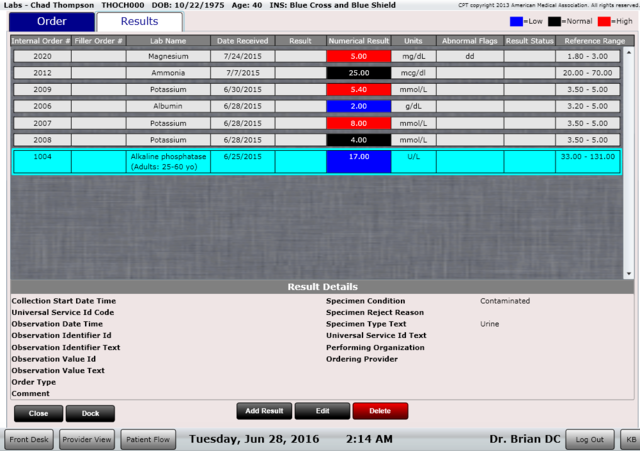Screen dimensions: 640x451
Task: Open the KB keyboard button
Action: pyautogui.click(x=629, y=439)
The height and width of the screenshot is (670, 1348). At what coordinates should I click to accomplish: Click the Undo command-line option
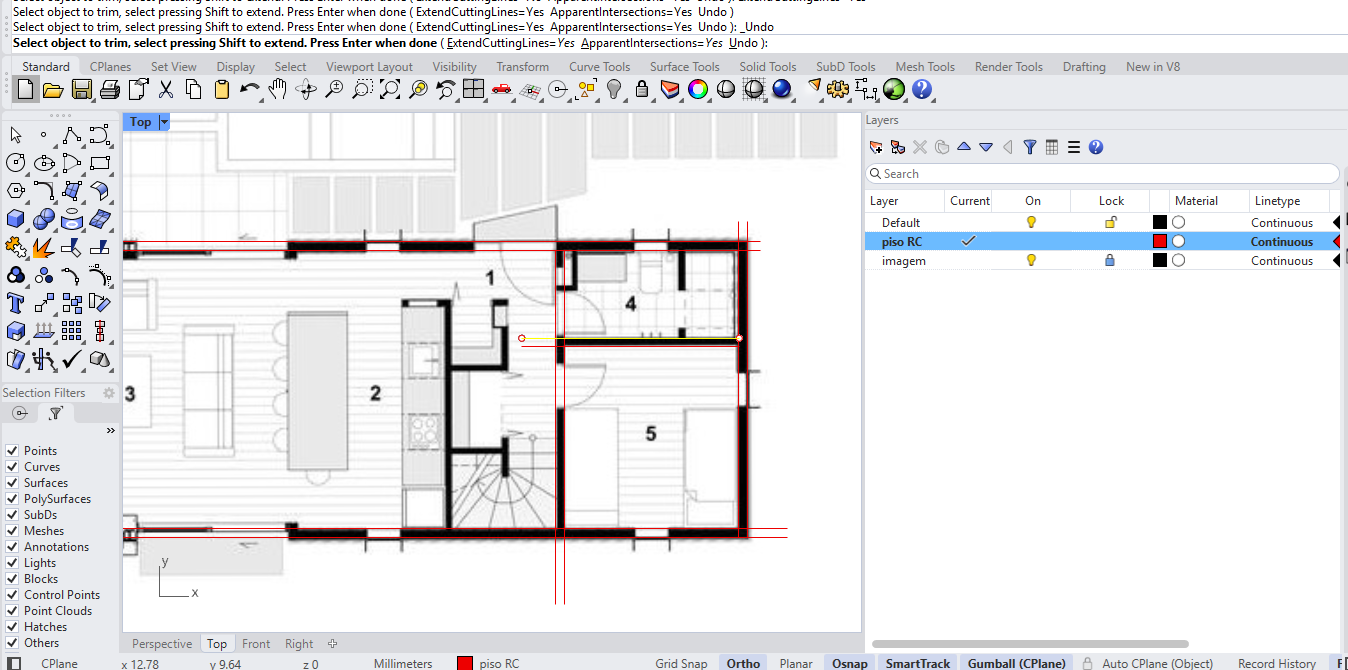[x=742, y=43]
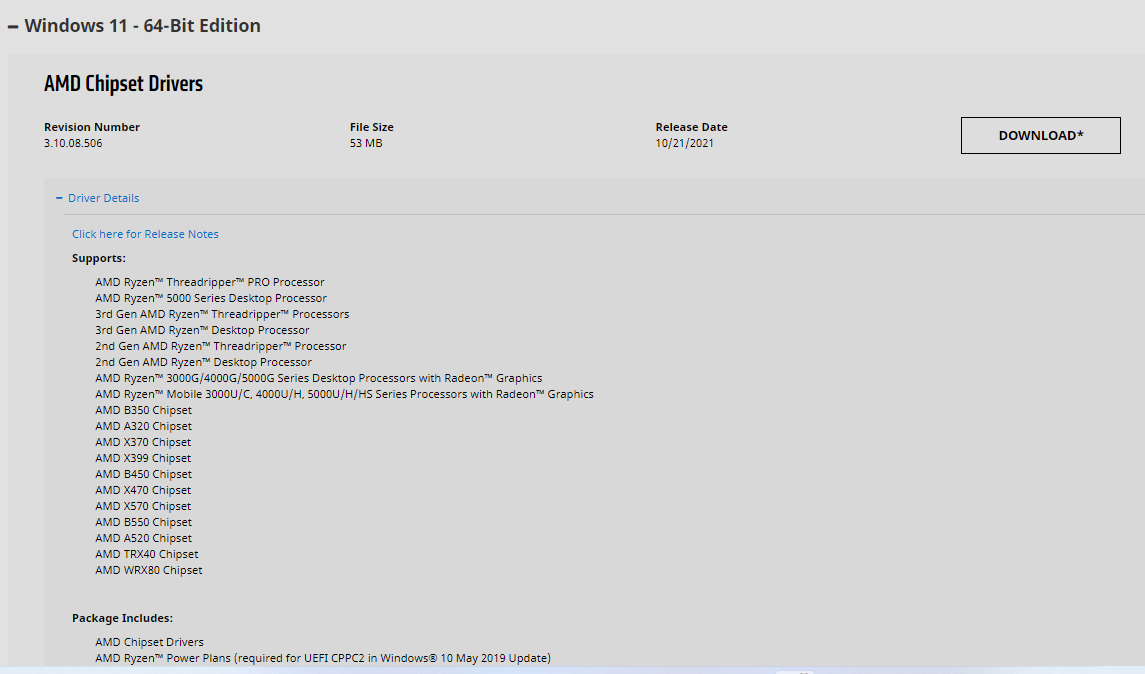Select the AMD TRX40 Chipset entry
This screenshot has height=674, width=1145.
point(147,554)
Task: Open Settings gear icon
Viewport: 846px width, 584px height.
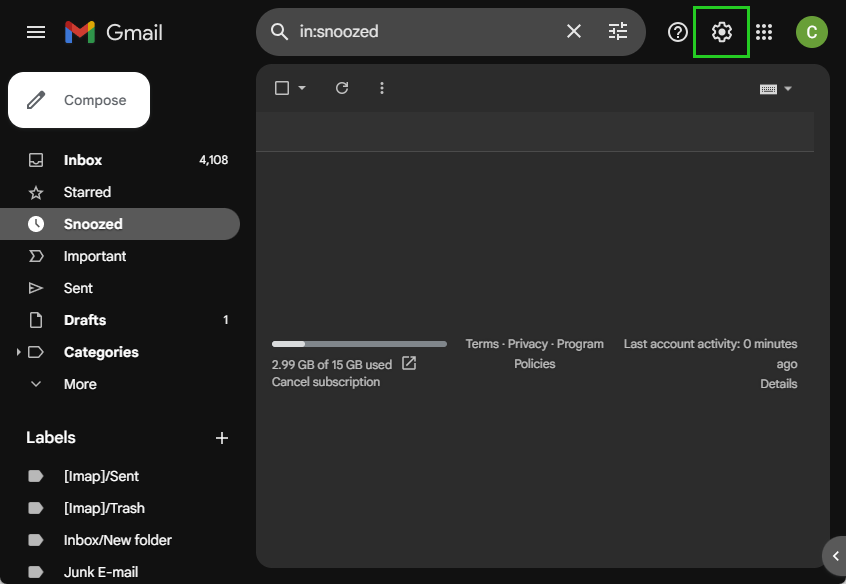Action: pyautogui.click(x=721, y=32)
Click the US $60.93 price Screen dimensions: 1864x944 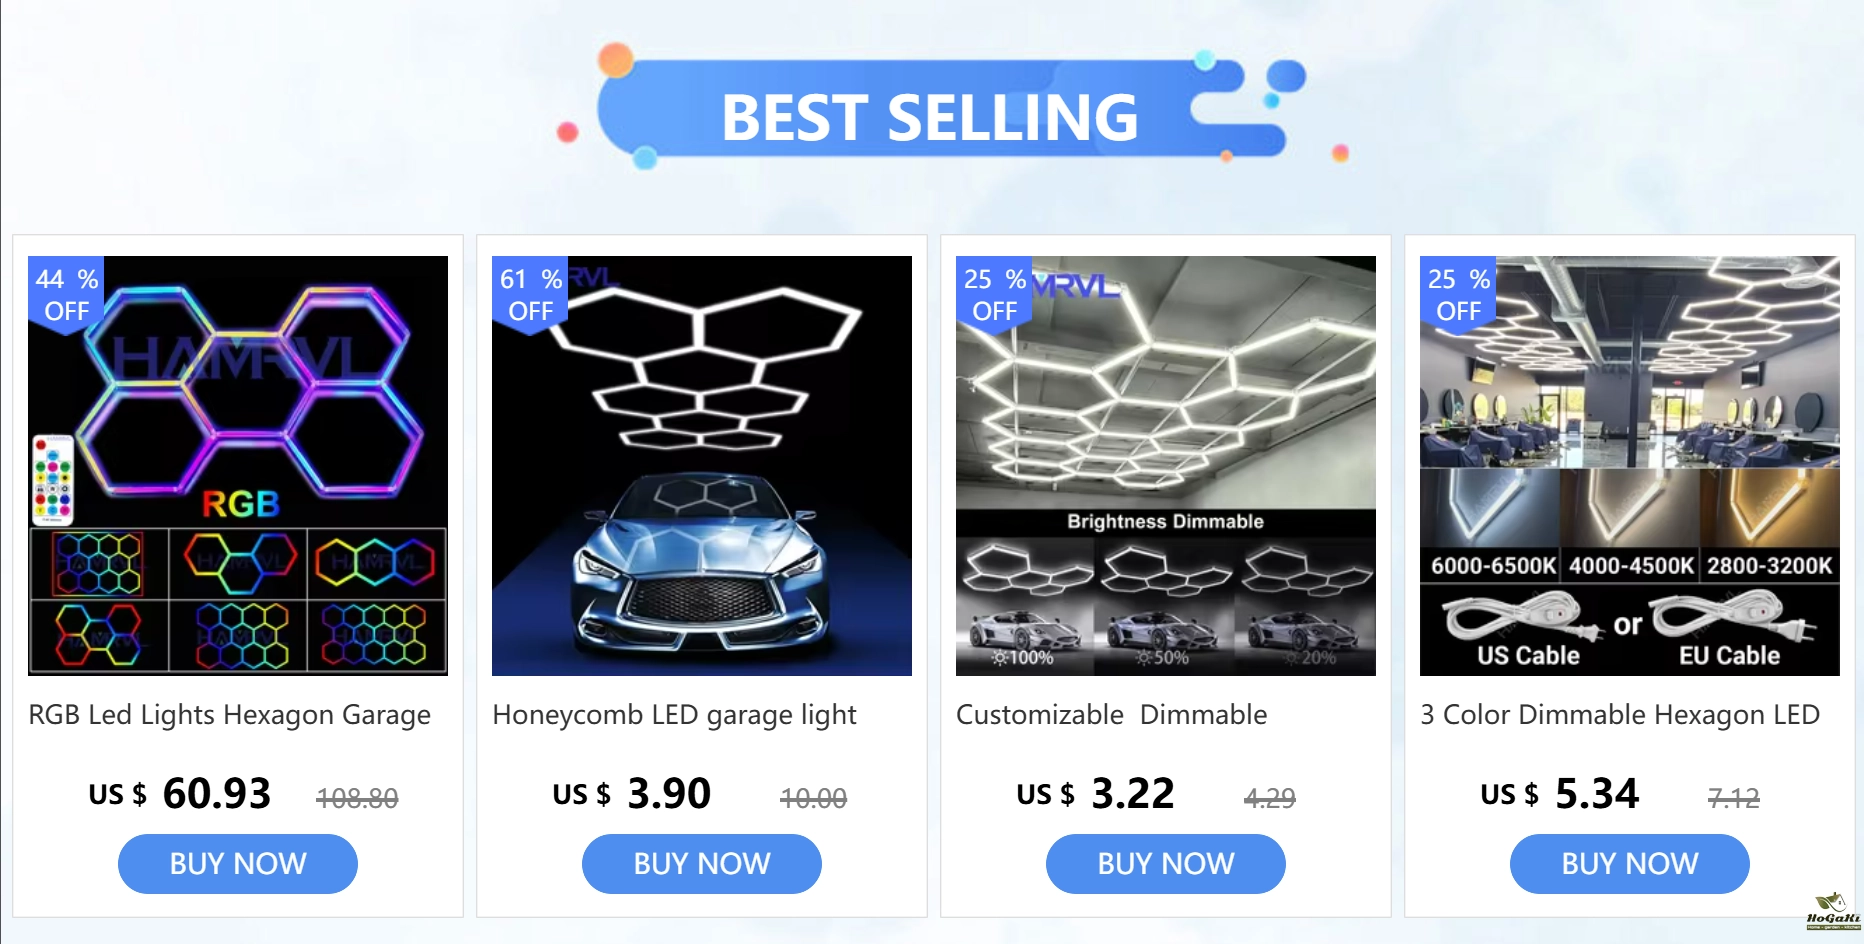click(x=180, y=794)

· · · · · · ·

Only the lines above from the one containing "The height and" through the one containing "Task: Open Settings gear icon" should be returned, verbatim and inclusive, with pictures excluded.

# [Solution for this exercise]
The height and width of the screenshot is (670, 1348). At what coordinates should I click to accomplish: Click the Undo command-line option
[x=742, y=43]
Select the AMD TRX40 Chipset entry
This screenshot has height=674, width=1145.
point(147,554)
Task: Open Settings gear icon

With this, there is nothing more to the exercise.